§ Task brief:
Copy the listing below word for word, keeping every line in order.

§ Listed records:
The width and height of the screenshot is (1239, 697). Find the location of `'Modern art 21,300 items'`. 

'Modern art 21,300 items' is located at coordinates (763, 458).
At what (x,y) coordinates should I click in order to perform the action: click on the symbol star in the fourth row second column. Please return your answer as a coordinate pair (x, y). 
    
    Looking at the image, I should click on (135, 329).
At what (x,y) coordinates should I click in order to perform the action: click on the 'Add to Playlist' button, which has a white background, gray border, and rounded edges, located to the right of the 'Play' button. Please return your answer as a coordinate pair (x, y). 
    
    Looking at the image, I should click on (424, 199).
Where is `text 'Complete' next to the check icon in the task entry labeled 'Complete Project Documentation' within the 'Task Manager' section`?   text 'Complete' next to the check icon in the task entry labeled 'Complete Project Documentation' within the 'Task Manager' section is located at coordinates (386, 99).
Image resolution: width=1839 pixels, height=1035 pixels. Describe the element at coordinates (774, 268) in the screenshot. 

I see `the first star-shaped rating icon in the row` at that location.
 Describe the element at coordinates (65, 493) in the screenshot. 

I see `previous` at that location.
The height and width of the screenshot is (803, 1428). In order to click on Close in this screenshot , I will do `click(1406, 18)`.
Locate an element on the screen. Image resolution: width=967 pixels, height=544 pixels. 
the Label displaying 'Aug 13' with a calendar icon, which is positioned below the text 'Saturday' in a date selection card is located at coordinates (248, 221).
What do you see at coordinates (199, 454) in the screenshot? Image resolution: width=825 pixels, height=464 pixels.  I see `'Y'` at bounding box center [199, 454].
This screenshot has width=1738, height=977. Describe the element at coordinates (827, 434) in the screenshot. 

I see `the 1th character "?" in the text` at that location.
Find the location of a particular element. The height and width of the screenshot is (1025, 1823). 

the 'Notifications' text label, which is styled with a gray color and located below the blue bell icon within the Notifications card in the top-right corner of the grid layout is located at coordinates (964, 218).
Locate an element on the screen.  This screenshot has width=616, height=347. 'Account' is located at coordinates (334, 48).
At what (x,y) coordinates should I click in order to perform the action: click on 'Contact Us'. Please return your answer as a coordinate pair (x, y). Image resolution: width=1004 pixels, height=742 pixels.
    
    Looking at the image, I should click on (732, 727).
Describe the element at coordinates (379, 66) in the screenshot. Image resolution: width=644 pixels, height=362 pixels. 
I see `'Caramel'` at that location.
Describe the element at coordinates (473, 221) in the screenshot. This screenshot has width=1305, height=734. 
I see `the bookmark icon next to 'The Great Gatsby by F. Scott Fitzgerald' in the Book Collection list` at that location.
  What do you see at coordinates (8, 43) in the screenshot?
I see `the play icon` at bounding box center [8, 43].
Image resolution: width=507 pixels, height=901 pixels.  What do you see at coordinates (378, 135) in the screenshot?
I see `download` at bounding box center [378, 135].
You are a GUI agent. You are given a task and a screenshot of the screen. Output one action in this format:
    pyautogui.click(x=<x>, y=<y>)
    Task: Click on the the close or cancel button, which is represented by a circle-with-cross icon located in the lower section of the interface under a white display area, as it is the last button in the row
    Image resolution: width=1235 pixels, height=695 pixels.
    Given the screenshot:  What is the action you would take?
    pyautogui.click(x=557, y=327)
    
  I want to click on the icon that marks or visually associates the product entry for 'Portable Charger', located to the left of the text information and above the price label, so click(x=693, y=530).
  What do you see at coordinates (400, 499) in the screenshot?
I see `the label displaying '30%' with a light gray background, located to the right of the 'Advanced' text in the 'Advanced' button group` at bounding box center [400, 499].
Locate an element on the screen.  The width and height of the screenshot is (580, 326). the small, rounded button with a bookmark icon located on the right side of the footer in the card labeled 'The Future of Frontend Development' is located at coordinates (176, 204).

§ Result of the exercise:
The width and height of the screenshot is (1239, 697). Find the location of `'Modern art 21,300 items'`. 

'Modern art 21,300 items' is located at coordinates (763, 458).
At what (x,y) coordinates should I click in order to perform the action: click on the symbol star in the fourth row second column. Please return your answer as a coordinate pair (x, y). 
    
    Looking at the image, I should click on (135, 329).
At what (x,y) coordinates should I click in order to perform the action: click on the 'Add to Playlist' button, which has a white background, gray border, and rounded edges, located to the right of the 'Play' button. Please return your answer as a coordinate pair (x, y). 
    
    Looking at the image, I should click on (424, 199).
Where is `text 'Complete' next to the check icon in the task entry labeled 'Complete Project Documentation' within the 'Task Manager' section`?   text 'Complete' next to the check icon in the task entry labeled 'Complete Project Documentation' within the 'Task Manager' section is located at coordinates (386, 99).
Image resolution: width=1839 pixels, height=1035 pixels. Describe the element at coordinates (774, 268) in the screenshot. 

I see `the first star-shaped rating icon in the row` at that location.
 Describe the element at coordinates (65, 493) in the screenshot. 

I see `previous` at that location.
The height and width of the screenshot is (803, 1428). In order to click on Close in this screenshot , I will do `click(1406, 18)`.
Locate an element on the screen. Image resolution: width=967 pixels, height=544 pixels. 
the Label displaying 'Aug 13' with a calendar icon, which is positioned below the text 'Saturday' in a date selection card is located at coordinates (248, 221).
What do you see at coordinates (199, 454) in the screenshot? Image resolution: width=825 pixels, height=464 pixels.  I see `'Y'` at bounding box center [199, 454].
This screenshot has width=1738, height=977. Describe the element at coordinates (827, 434) in the screenshot. 

I see `the 1th character "?" in the text` at that location.
Find the location of a particular element. The height and width of the screenshot is (1025, 1823). 

the 'Notifications' text label, which is styled with a gray color and located below the blue bell icon within the Notifications card in the top-right corner of the grid layout is located at coordinates (964, 218).
Locate an element on the screen.  This screenshot has width=616, height=347. 'Account' is located at coordinates (334, 48).
At what (x,y) coordinates should I click in order to perform the action: click on 'Contact Us'. Please return your answer as a coordinate pair (x, y). Image resolution: width=1004 pixels, height=742 pixels.
    
    Looking at the image, I should click on (732, 727).
Describe the element at coordinates (379, 66) in the screenshot. Image resolution: width=644 pixels, height=362 pixels. 
I see `'Caramel'` at that location.
Describe the element at coordinates (473, 221) in the screenshot. This screenshot has width=1305, height=734. 
I see `the bookmark icon next to 'The Great Gatsby by F. Scott Fitzgerald' in the Book Collection list` at that location.
  What do you see at coordinates (8, 43) in the screenshot?
I see `the play icon` at bounding box center [8, 43].
Image resolution: width=507 pixels, height=901 pixels.  What do you see at coordinates (378, 135) in the screenshot?
I see `download` at bounding box center [378, 135].
You are a GUI agent. You are given a task and a screenshot of the screen. Output one action in this format:
    pyautogui.click(x=<x>, y=<y>)
    Task: Click on the the close or cancel button, which is represented by a circle-with-cross icon located in the lower section of the interface under a white display area, as it is the last button in the row
    Image resolution: width=1235 pixels, height=695 pixels.
    Given the screenshot:  What is the action you would take?
    pyautogui.click(x=557, y=327)
    
  I want to click on the icon that marks or visually associates the product entry for 'Portable Charger', located to the left of the text information and above the price label, so click(x=693, y=530).
  What do you see at coordinates (400, 499) in the screenshot?
I see `the label displaying '30%' with a light gray background, located to the right of the 'Advanced' text in the 'Advanced' button group` at bounding box center [400, 499].
Locate an element on the screen.  The width and height of the screenshot is (580, 326). the small, rounded button with a bookmark icon located on the right side of the footer in the card labeled 'The Future of Frontend Development' is located at coordinates (176, 204).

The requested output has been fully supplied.